Rambun Pamenan
adalah anak seorang janda dari sebuah dusun di daerah Sumatra Barat,
Indonesia. Ibu Rambun yang bernama Lindung Bulan sangat terkenal
kecantikannya hingga ke berbagai negeri. Suatu ketika, Lindung Bulan
diculik dan dipenjara karena menolak lamaran Raja Angek Garang dari
Negeri Terusan Cermin. Rambu Pamenan pun berniat untuk membebaskan
ibunya. Bagaimana usaha Rambun membebaskan ibunya? Ikuti kisahnya dalam
cerita Rambun Pamenan berikut ini!
* * *
Alkisah,
di daerah Sumatra Barat, hiduplah seorang janda bernama Lindung Bulan
bersama dua orang anak laki-lakinya. Anaknya yang sulung bernama Rendo
Pinang, sedangkan yang bungsu bernama Rambun Pamenan. Lindung Bulan
adalah seorang janda yang cantik nan rupawan. Kecantikannya terkenal
hingga ke berbagai negeri. Sejak kematian suaminya, banyak pemuda maupun
duda yang datang meminangnya, namun tak satu pun pinangan yang
diterimanya. Ia lebih senang menjanda daripada kedua anaknya berayah
tiri.
Suatu ketika, berita
tentang kecantikan Lindung Bulan terdengar oleh Raja Angek Garang dari
Negeri Terusan Cermin. Sesuai dengan namanya, Raja tersebut terkenal garang
(kejam). Raja kejam itu ingin memperistri Lindung Bulan. Ia pun
memerintahkan beberapa hulubalangnya yang dipimpin oleh Palimo Tadung
untuk menjemput Lindung Bulan.
“Palimo Tadung!
Jemput dan bawa Lindung Bulan kemari! Jika dia menolak dibawa dengan
baik-baik, kamu culik saja dia!” perintah Raja Angek Garang.

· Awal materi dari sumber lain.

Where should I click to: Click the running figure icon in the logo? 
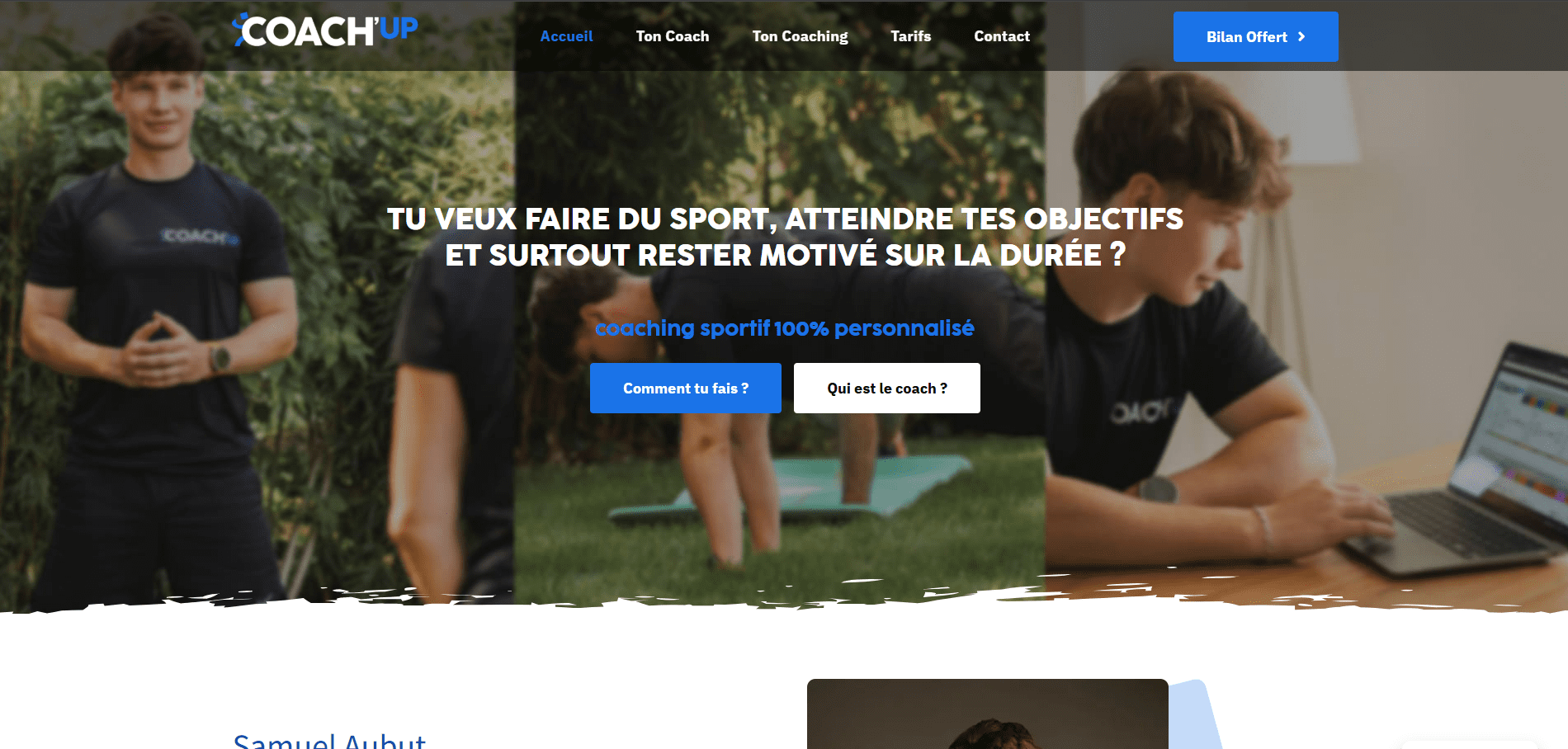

“Daulat, Baginda! Perintah segera dilaksanakan!” jawab Palimo Tadung.
Usai berpamitan
kepada Raja, berangkatlah Palimo Tadung bersama beberapa hulubalang
untuk menjemput Lindung Bulan. Sesampainya di rumah Lindung Bulan,
mereka menyampaikan pinangan Raja Angek Garang. Namun, Lindung Bulan
tetap ingin hidup menjanda. Sesuai dengan titah Raja Angek, maka pada
malam harinya, ketika Reno Pinang dan Rambun Pamenan sedang tertidur
lelap, Palimo Tadung menculik Lindung Bulan dan membawanya ke istana
Raja Angek Garang dengan menggunakan burak (semacam kendaraan yang digunakan Nabi Muhammad ketika isra’ mi’raj).
Sesampainya di
istana, Raja Angek Garang memaksa Lindung Bulan agar mau menjadi
permaisurinya. Lindung Bulan menolak, dan Raja Angek pun menjadi kesal
dan marah.
“Dasar janda keras kepala!” bentak Raja Angek dengan wajah memerah.
“Pengawal! Bawa janda bodoh ini ke penjara bawa tanah!” titahnya.
Mendengar perintah
itu, beberapa pengawal istana segera menyeret Lindung Bulan ke dalam
penjara. Sebelum dimasukkan ke penjara, para pengawal tersebut mengikat
kedua kaki Lindung Bulan dengan rantai besi.
Bertahun-tahun
Lindung Bulan dikurung dalam penjara bawah tanah. Hidupnya sangat
menderita dan merana. Ia jarang diberi makan dan minum, sehingga semakin
hari badannya semakin kurus. Wajah cantiknya pun semakin hari semakin
pudar.
Sementara itu, sejak
ibu mereka diculik, Reno Pinang dan Rambun Pamenan diasuh dan
dibesarkan oleh tetangganya. Rupanya, sang Tetangga menyaksikan
peristiwa ketika Lindung Bulan diculik. Namun, ia tidak mengetahui akan
dibawa ke mana Lindung Bulan oleh para penculik tersebut. Kini, Reno dan
Rambun telah menjadi remaja. Sang Tetangga pun merasa bahwa tibalah
saatnya ia harus menceritakan peristiwa yang telah menimpa ibu mereka.
Reno dan Rambun sangat sedih mendengar cerita itu. Rambun berpikir bahwa
ibunya masih hidup. Maka timbullah pikirannya ingin pergi mencari
ibunya. Namun, ia bingung, karena tidak ada jejak atau pun petunjuk
mengenai keberadaan ibunya.
Pada suatu hari, ketika sedang mencari balam
(burung tekukur) di hutan, Rambun bertemu dengan seorang pemburu
bernama Alang Bangkeh sedang beristirahat di bawah sebuah pohon rindang.
Setelah berkenalan, Rambun menceritakan peristiwa yang dialami ibunya
hingga ia berniat untuk pergi mencarinya. Mendengar cerita Rambun, Alang
Bangkeh tiba-tiba tersentak kaget.
“Benarkah Lindung Bulan itu ibumu, Rambun?” tanya Alang Bangkeh.
“Benar, Paman! Apakah Paman pernah bertemu dengannya? Tolong katakan di mana sekarang ibuku!” desak Rambun.
“Maaf, Rambun! Paman
tidak pernah bertemu dengan ibumu. Paman hanya pernah mendengar kabar
bahwa ibumu, Lindung Bulan, sudah bertahun-tahun ditawan oleh Raja Angek
Garang di Negeri Terusan Cermin,” jelas Alang Bangkeh.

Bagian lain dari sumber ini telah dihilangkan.